Hispanic and Latino individuals who worked with metals and pesticides had increased risk for CVD, according to a study published in Heart.
Catherine M. Bulka, PhD, who was a predoctoral fellow at University of Illinois at Chicago at the time of the study and is now a postdoctoral research associate at University of North Carolina at Chapel Hill, and colleagues analyzed data from 7,404 participants aged 18 to 74 years from the Hispanic Community Health Study/Study of Latinos.
Questionnaires were conducted to collect information on work environment, exposures, CVD prevalence, sociodemographic data, education, lifestyle characteristics and occupational characteristics.
Of the participants in the study, 6.5% reported exposures to organic solvents, 8.5% to metal exposure and 4.7% to pesticide exposure.
Some form of CVD was reported by 6.1% of participants, including CHD (4.3%), cerebrovascular disease (1%), atrial fibrillation (0.7%) and HF (0.8%).
After adjusting for acculturation, sociodemographics, occupational and lifestyle characteristics, participants who reported exposure to pesticides had increased risk for any CVD (prevalence ratio (PR) = 2.18; 95% CI, 1.34-3.55).
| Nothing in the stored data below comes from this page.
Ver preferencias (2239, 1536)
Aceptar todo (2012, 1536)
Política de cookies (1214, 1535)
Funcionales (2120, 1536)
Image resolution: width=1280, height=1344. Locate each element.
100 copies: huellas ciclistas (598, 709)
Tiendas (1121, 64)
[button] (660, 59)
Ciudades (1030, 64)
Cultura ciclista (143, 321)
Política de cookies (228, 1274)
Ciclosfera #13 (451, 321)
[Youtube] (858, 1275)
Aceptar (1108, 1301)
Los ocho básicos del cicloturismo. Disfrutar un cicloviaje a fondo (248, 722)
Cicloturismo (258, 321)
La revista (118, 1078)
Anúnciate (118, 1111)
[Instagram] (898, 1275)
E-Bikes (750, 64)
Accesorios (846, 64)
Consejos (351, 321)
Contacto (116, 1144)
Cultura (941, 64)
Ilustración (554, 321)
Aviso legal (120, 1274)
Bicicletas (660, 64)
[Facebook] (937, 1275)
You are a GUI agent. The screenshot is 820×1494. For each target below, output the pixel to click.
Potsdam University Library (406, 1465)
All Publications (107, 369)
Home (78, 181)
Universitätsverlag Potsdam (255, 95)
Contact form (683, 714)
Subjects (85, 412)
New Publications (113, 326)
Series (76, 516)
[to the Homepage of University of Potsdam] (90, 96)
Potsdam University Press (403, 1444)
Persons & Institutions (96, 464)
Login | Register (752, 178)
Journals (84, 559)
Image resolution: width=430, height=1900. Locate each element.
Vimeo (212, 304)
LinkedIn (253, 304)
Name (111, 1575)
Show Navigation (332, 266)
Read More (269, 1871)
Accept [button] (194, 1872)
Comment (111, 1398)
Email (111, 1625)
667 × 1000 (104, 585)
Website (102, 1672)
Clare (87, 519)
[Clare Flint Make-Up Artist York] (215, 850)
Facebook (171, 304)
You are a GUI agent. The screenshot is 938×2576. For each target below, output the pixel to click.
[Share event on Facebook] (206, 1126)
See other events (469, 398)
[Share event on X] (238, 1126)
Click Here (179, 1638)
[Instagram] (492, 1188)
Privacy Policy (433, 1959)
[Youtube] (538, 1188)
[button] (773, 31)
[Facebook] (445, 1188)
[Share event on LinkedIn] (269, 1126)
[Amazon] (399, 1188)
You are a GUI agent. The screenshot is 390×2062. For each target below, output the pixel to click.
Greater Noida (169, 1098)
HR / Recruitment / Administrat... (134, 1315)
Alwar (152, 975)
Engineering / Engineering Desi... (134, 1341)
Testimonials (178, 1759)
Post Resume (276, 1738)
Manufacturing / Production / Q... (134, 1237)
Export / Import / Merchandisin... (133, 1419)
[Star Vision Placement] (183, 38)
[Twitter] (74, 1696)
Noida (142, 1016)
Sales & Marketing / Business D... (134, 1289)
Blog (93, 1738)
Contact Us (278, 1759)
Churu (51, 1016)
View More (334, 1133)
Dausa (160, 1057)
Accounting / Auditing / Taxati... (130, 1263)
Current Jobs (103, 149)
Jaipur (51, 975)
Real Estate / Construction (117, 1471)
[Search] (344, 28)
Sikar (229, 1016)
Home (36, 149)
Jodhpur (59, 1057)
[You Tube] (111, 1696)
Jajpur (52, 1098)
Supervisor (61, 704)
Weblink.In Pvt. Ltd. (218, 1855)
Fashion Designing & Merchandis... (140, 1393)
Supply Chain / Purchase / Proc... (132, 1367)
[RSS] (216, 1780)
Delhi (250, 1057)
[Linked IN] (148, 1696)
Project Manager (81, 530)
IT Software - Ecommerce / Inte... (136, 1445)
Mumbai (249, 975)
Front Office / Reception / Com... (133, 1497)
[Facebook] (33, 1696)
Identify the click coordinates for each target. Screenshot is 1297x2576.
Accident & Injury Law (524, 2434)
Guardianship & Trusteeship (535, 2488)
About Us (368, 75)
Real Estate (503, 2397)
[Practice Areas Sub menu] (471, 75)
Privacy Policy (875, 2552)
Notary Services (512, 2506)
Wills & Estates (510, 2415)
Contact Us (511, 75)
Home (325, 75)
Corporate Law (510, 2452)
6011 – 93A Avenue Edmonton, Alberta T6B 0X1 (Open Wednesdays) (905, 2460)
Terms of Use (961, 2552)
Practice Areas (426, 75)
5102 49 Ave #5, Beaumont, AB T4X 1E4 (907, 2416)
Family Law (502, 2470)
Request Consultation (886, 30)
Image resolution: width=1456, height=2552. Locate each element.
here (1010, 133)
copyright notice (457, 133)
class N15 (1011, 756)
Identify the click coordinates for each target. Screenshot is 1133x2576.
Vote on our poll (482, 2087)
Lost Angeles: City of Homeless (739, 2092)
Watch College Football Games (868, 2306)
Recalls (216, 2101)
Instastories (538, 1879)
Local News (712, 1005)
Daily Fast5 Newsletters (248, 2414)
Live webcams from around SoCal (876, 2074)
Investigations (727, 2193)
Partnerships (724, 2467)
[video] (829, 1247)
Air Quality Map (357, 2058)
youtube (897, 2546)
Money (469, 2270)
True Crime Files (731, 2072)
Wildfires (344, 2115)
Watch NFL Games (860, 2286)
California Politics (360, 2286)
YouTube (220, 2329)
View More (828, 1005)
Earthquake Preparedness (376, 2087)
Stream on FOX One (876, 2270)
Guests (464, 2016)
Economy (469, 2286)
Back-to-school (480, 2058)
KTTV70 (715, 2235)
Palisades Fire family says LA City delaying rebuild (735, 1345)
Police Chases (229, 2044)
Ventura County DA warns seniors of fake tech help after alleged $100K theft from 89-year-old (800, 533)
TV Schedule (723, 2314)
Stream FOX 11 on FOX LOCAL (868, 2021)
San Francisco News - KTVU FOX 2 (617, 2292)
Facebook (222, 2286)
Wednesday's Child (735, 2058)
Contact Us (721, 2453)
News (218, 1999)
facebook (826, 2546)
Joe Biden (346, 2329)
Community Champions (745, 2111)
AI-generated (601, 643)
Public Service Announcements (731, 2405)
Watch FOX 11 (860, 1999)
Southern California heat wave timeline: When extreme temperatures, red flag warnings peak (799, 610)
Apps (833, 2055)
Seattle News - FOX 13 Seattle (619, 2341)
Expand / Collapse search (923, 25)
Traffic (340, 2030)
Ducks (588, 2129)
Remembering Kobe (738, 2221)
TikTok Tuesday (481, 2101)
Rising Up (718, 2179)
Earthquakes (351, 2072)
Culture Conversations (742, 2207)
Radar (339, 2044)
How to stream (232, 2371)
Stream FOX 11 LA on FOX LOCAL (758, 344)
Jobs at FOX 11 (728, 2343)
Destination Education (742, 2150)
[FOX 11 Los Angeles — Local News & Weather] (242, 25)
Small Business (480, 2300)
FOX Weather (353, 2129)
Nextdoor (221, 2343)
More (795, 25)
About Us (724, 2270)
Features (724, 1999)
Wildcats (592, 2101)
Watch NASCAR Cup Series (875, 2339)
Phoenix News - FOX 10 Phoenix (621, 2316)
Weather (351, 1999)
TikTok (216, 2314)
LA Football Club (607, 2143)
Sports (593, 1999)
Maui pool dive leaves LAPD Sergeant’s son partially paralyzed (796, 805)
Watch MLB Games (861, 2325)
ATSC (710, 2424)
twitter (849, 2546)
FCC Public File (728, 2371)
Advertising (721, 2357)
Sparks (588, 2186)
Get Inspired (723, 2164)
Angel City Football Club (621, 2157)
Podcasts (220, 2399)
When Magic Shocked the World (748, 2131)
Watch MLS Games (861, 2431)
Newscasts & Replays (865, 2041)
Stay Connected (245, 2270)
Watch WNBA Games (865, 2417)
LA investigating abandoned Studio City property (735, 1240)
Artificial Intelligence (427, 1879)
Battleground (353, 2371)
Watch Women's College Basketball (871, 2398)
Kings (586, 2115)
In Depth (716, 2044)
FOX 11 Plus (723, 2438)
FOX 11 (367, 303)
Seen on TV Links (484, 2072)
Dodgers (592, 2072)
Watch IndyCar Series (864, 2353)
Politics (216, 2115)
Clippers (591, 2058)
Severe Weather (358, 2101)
This was also seen for CHD (PR = 2.2; 95% CI, 1.31-3.71) and AF (PR = 5.92; 95% CI, 1.89-18.61). There was no significant difference in risk for cerebrovascular disease (PR = 1.38; 95% CI, 0.62-3.03) and HF (PR = 0.91; 95% CI, 0.23-3.54).
Participants exposed to metal had an increased risk for AF (PR = 3.78; 95% CI, 1.24-11.46). This association was not seen for cerebrovascular disease, CHD or HF.
Null associations were seen between participants who reported organic solvent exposure and CVD.
“Since workplace chemical hazards are known risk factors for other serious illnesses, including cancers, respiratory and neurological conditions, efforts should be undertaken to minimize or eliminate exposures,” Bulka and colleagues wrote. “Such workplace interventions may want to consider first targeting male workers, especially Puerto Rican males given their double burden of occupational exposures and existing CVD.”
“It is necessary to identify which metals and pesticides may be the most influential and if there are synergistic effects,” Karin Broberg, MD, professor at the Institute of Environmental Medicine at Karolinska Institutet in Stockholm, wrote in a related editorial. “The present study evaluated one exposure at a time without adjustments for other occupational risk factors for CVD.” – by Darlene Dobkowski
Disclosures: The authors and Broberg report no relevant financial disclosures.